Dec 26, 2020 | 2 comments

Not that I’ve counted… but I think it’s a safe bet to say that for every one of the Christmases I’ve celebrated, I’ve learned an important lesson.  I don’t remember them all, of course, but I do remember the first one.  I was three or maybe four.  We were living on College Avenue in Portland and my mother had just come home from a shopping spree.  One of the packages contained a long red stocking with my name on the furry white cuff.

“This is for you, Sydney,” she said.  I was totally mystified and asked, “But where is the other one?”  I’m not sure what the reply was… probably something like, “Why, Sydney!  It’s your Christmas stocking!”  But the tone was clear.  I had asked a dumb question.  Lesson: Do not ask dumb questions.  (And, yes — much later, during  my 39 years of teaching, I learned that despite all the blah-blah-blah,  there ARE dumb questions).  I remember the lesson clearly — but I don’t think I ever have taken it to heart.

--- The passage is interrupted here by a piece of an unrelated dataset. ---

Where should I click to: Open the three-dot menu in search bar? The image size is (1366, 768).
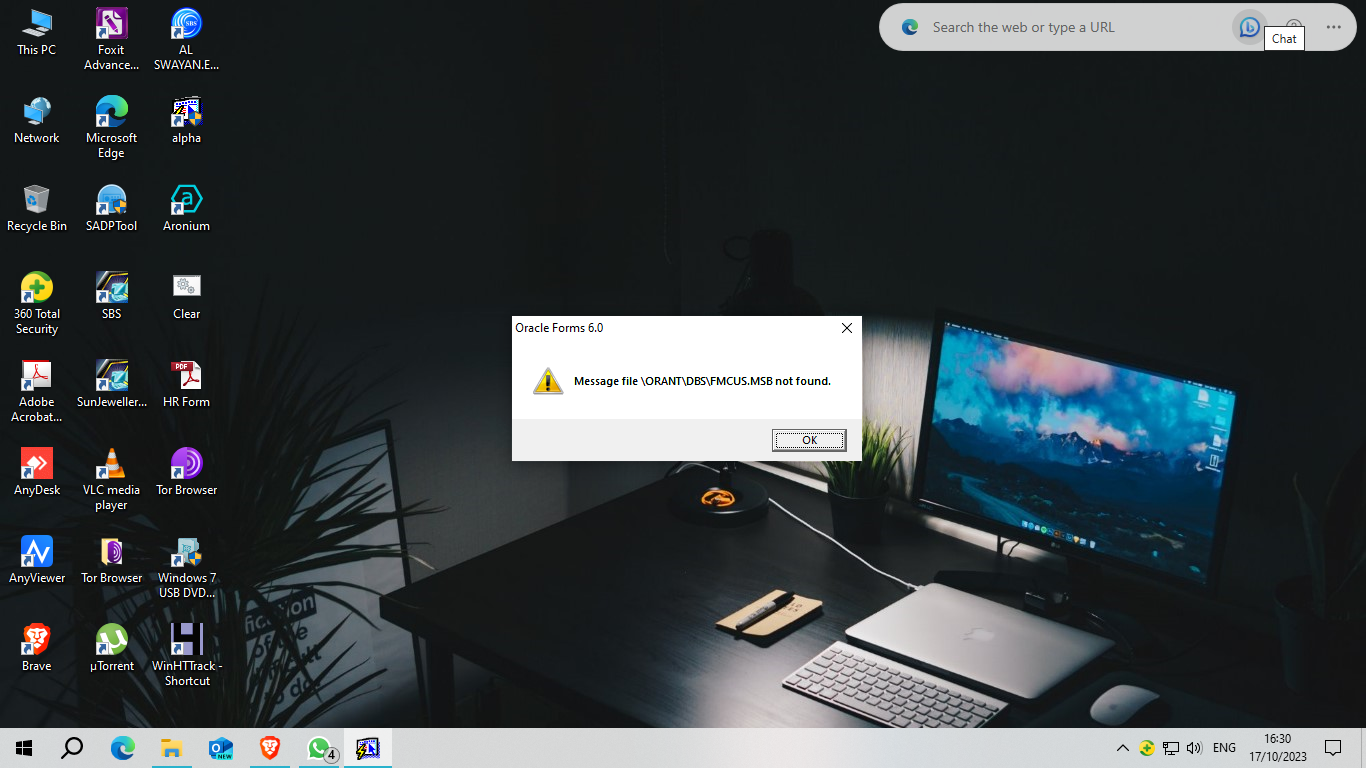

This Christmas the lesson was far easier.  Do NOT participate in ZOOM.  Not if you live in a rural area where the internet connection is “unstable” as they say.  I saw my face frozen in one too many grotesque configurations which was bad enough.  But when one was captured in a screenshot and posted on FB for the world to see… lesson learned!  No more ZOOM for me.  I’m happy to converse on the phone — conference calls are great.  And free.

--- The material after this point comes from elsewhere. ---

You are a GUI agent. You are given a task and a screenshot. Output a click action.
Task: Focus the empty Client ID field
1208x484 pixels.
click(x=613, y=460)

I can wait until we can again be up close and personal to see my loved ones.  Then they can see my distortions in real time and I don’t have to come face-to-face with my worst side on social media for the rest of my days.  Or at least until hours tick by and the offending image is removed.  And until us rural residents become “equal pigs” in the Orwellian sense.  (NOTE:  I am blaming our sucky rural internet service and not my face or the photographer…)

Lesson #85 — Learned.

2 Comments

  1. Kristina Jones

    Merry Everything But ZOOM! I am heartbroken. Zoom is my favorite these days, but I understand, living as I do, in a Large Urban Environment, that Your Situation is DIFFERENT! RATS! GODDAM IT TO HELL! Why? Cause we start our big Play Reading project tomorrow at 1pm with 14 readers, that’s why! And I so want you to join us! *sigh* another sad experience of not only the Virus, but the Distancing…

    Love anyway, KK

    Reply
    • sydney

      You couldn’t be any sorrier than we are. And just so you know I’m not completely nuts, I want to tell you that even our wonderful Chinook Observer had a front page story about how f****** we are internet-wise. I don’t think it will change much in our lifetimes. It’s right up there with CABLE TV which has never come north of Joe John’s Rd. I paid those guys several hundred bucks to install the cable from Sandridge Road to mt house on the bay when I was building it. CABLE hookups were coming “anytime now.” That was in 1978. So far, nothing has changed. Bottom line — we don’t have enough population. Duhhh! So it’s not economically feasible. Duuuhhh! So now that the rural areas are supposed to get some federal help along those lines, any number of committees, agencies, communications experts have jumped into the mix and the bureaucracy is bringing all hope to a standstill. Why am I not surprised?